La tarde transcurría con normalidad. Los dos Audi mantenían cierta distancia con los tres Peugeot oficiales, cuando estalló la noticia: Rockenfeller se iba contra las protecciones de forma muy violenta entre las curvas de Mulsanne e Indianápolis. Tan duro fue el golpe que el safety car volvió a acaparar la siguiente hora de carrera. Al principio se temió que el corredor estuviera en estado grave, pero se acaba de confirmar que ha hablado con su familia y que pasará la noche en el hospital. 

Las caras de los miembros de Audi era un poema. Solo les queda un coche en pista y los Peugeot parece que van alcanzando mayor velocidad punta... El despliegue de medios de ambos equipos es brutal, aunque quizá superior el de Audi: 90 furgonetas que hacen continuamente traslados, 40 A8 y muchos R8 son algunos de los medios de transporte de la marca de los cuatro aros. La superioridad con la que ganaron el año pasado (triplete) no les hacía pensar que este año las cosas iban a estar tan duras. 

Históricamente durante la noche ocurren muchas cosas en la carrera y Audi no va a vender la piel fácilmente. No me quiero imaginar la cara de los franceses como no se hagan con la victoria. Pinta que el equipo que pierda se va a quedar sin muchos argumentos para repetir en los próximos años porque la inversión es tal que a mucho jefe no le temblaría el pulso al tachar la casilla de 'competición'.

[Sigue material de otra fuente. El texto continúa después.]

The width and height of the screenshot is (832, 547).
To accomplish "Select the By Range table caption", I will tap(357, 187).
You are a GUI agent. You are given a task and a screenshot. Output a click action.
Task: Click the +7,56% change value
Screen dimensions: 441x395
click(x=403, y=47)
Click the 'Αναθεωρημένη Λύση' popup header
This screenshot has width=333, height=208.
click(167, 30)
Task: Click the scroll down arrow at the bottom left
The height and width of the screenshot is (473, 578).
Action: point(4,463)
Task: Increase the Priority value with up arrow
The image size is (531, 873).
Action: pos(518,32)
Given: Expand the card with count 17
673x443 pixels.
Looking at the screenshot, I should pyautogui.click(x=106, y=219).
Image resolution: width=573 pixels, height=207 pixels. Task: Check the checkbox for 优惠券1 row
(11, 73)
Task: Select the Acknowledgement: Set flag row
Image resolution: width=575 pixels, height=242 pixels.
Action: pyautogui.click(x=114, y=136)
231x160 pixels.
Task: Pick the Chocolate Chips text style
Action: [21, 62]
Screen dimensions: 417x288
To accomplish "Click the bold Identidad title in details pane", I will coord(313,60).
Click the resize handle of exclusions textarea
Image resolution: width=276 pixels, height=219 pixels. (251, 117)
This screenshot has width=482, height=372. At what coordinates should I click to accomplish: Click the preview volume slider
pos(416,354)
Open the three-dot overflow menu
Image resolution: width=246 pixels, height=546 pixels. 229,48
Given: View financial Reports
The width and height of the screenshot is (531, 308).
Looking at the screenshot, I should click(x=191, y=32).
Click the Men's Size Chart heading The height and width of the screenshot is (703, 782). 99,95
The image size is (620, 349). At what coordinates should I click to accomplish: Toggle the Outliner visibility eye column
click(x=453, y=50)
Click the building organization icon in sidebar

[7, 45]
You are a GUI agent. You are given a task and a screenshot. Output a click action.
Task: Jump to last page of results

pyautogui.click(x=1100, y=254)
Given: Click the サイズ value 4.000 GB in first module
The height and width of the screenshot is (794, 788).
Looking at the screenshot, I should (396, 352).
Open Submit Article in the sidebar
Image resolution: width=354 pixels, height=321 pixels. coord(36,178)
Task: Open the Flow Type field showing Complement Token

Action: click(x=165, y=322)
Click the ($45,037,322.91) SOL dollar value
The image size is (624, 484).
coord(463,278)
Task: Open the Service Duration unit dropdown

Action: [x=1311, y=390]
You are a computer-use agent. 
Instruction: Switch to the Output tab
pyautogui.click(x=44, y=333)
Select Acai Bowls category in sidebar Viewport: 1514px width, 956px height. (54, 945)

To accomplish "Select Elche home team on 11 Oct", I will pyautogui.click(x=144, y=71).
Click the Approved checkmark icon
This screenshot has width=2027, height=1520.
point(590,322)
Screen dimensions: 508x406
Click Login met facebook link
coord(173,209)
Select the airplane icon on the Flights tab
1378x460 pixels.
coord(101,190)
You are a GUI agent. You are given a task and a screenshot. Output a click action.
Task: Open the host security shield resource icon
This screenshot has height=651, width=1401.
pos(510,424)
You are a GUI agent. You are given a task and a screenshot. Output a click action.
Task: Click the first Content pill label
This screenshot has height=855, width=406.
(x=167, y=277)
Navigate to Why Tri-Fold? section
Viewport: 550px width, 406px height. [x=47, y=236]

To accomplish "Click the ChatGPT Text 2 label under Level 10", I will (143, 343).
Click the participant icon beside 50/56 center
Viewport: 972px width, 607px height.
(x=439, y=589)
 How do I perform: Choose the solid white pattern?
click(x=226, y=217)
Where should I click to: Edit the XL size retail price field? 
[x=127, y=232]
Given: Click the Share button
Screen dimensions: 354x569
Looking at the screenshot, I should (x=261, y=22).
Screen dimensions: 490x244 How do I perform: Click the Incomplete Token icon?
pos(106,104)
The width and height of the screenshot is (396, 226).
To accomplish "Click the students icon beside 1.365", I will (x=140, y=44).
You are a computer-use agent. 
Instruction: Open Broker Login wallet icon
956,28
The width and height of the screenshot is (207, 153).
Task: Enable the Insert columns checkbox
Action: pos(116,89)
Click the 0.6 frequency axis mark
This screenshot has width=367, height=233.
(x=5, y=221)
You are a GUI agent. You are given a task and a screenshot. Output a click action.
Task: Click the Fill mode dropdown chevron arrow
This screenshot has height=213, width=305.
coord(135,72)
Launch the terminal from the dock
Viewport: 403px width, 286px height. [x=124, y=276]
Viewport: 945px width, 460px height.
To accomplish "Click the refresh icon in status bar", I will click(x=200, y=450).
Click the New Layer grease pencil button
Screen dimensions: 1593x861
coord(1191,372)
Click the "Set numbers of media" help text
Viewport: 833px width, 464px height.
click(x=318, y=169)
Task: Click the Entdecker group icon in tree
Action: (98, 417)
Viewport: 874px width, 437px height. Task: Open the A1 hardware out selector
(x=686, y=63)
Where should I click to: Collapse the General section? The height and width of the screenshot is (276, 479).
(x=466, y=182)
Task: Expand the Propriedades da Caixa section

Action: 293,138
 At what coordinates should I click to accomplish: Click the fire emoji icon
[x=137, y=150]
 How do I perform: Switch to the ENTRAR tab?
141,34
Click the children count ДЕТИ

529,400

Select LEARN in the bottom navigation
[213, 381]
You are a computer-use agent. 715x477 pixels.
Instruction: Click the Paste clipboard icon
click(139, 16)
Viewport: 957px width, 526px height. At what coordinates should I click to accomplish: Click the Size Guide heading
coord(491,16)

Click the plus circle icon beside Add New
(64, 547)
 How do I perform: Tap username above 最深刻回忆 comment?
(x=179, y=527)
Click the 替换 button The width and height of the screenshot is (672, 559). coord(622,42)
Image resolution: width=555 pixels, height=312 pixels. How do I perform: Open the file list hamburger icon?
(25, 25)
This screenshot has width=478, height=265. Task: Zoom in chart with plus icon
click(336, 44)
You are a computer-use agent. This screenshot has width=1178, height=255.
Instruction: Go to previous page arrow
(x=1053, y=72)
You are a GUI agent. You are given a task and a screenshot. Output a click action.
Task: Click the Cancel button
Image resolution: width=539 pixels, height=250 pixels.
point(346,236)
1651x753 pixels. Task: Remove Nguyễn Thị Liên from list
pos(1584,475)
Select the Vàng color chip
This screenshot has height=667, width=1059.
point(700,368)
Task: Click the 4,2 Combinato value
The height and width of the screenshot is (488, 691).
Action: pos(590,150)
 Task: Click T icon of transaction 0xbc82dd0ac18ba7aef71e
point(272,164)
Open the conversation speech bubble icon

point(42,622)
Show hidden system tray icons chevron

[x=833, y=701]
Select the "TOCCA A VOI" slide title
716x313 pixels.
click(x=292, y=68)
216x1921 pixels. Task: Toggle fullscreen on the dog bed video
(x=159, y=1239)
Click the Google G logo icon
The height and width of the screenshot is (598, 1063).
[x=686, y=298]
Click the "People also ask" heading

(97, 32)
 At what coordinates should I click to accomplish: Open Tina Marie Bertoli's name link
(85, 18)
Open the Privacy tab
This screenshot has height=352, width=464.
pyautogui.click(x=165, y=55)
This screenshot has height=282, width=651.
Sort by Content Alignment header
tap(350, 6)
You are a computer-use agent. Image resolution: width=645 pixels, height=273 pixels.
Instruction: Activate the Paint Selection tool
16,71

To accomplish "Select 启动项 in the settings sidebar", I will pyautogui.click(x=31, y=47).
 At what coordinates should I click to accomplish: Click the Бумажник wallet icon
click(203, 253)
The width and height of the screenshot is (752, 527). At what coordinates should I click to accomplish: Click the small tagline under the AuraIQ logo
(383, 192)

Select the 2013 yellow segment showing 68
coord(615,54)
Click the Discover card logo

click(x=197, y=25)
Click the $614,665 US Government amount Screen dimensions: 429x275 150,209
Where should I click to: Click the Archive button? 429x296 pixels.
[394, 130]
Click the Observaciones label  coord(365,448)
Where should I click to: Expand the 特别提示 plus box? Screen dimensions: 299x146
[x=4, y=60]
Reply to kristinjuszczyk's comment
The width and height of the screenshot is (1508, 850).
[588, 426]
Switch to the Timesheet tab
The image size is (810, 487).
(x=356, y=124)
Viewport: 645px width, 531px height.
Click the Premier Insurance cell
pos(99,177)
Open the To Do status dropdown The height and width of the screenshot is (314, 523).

Pilotar estas bestias de noche debe de ser una experiencia difícil de igualar. Según contaba ayer Marc Gené no se ve absolutamente nada en las interminables rectas por lo que la frenada, muchas veces, se hace a ojo... En cuanto a mecánicas, aquí nadie se plantea otra cosa que no sea el diésel. Muchos se ríen al escuchar los rumores sobre un constructor potente que el año que viene quiere ganar Le Mans con ¡gasolina! Incluso el siempre prudente Gené nos reveló que tanto Toyota como Nissan están estudiando la posibilidad de entrar en la competición con un híbrido. Confieso que el día que no se oigan petardeos y ensordecedoras aceleraciones esto será ASQUEROSO.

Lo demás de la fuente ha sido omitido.